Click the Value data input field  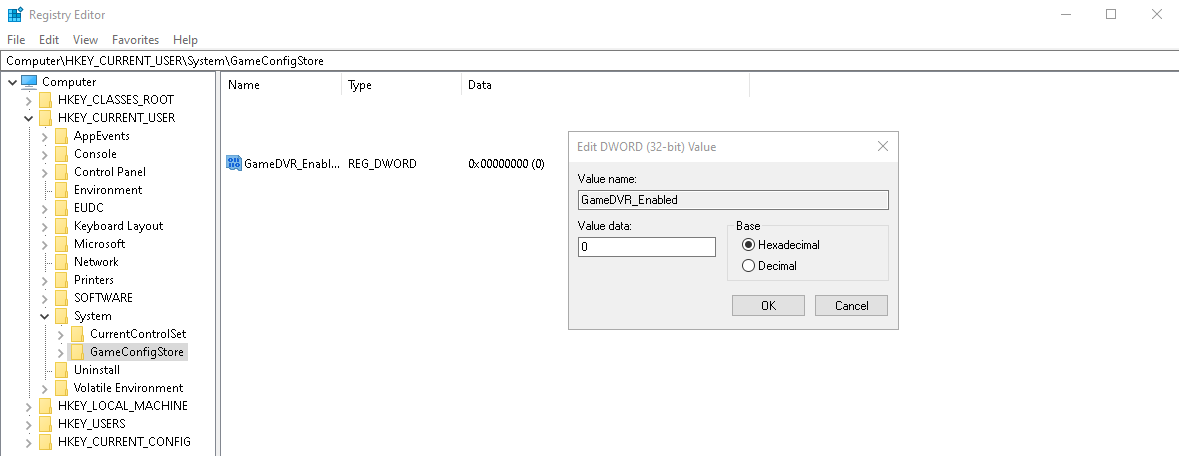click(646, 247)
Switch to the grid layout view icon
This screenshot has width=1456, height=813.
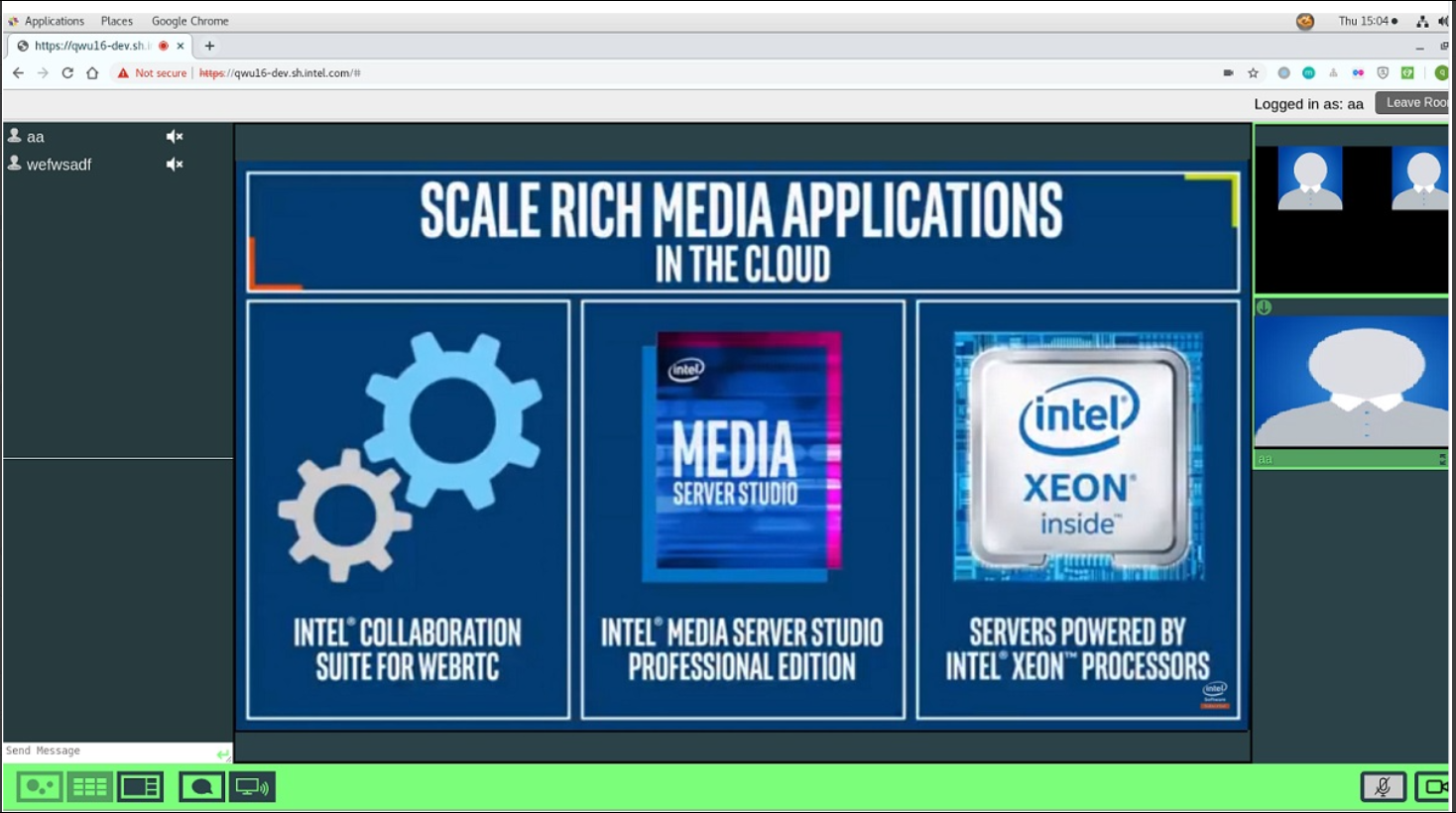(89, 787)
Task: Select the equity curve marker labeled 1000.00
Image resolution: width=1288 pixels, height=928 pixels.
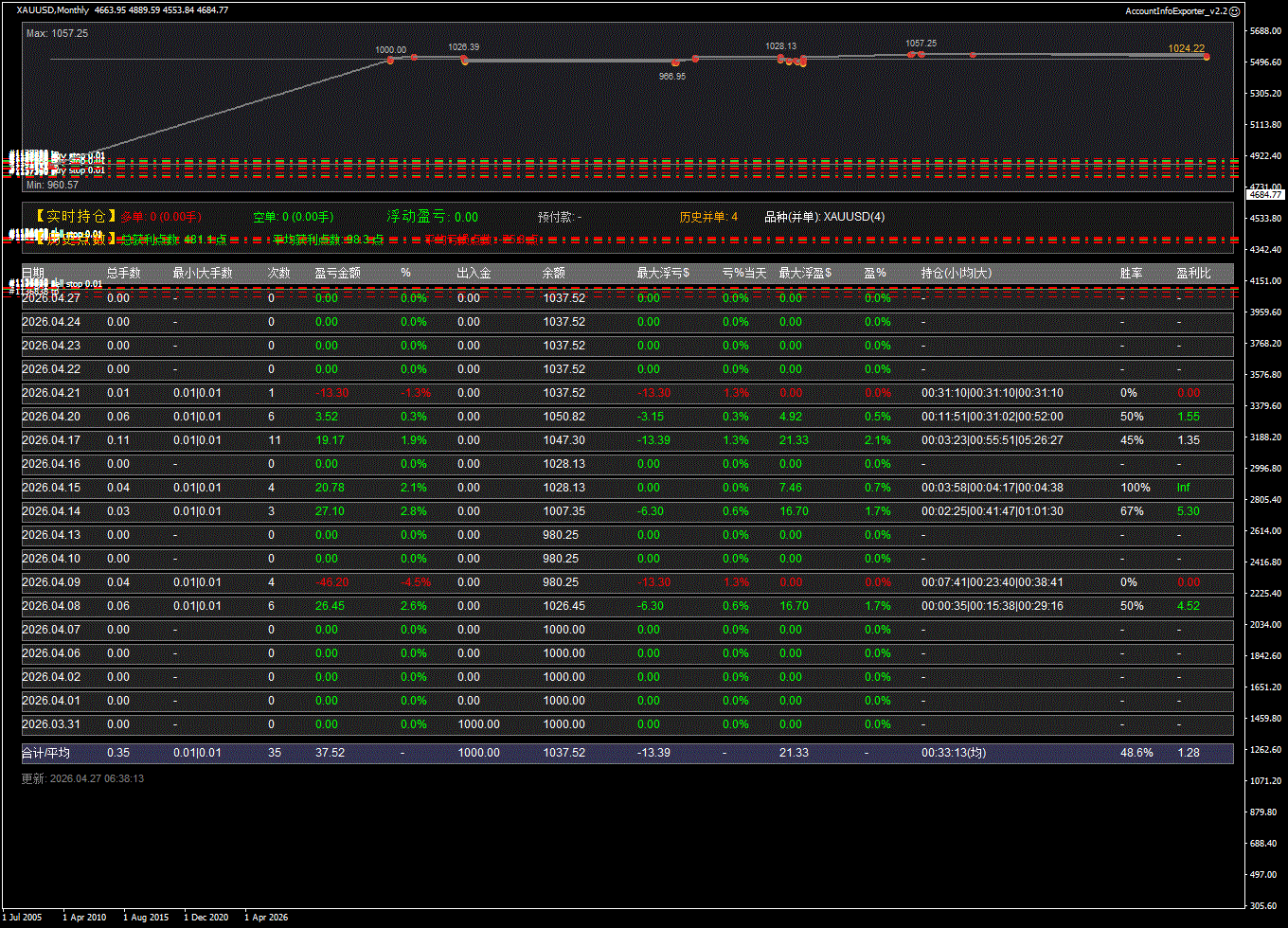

━━━━━━━━━━━━━━━━━━━━

= Problem description =
Replace "equity curve" with "balance curve" in the stretch from the row containing "Task: Select the" through the end of the rows, changing nothing else. Give only those rows, without the pictures.

= Task response =
Task: Select the balance curve marker labeled 1000.00
Image resolution: width=1288 pixels, height=928 pixels.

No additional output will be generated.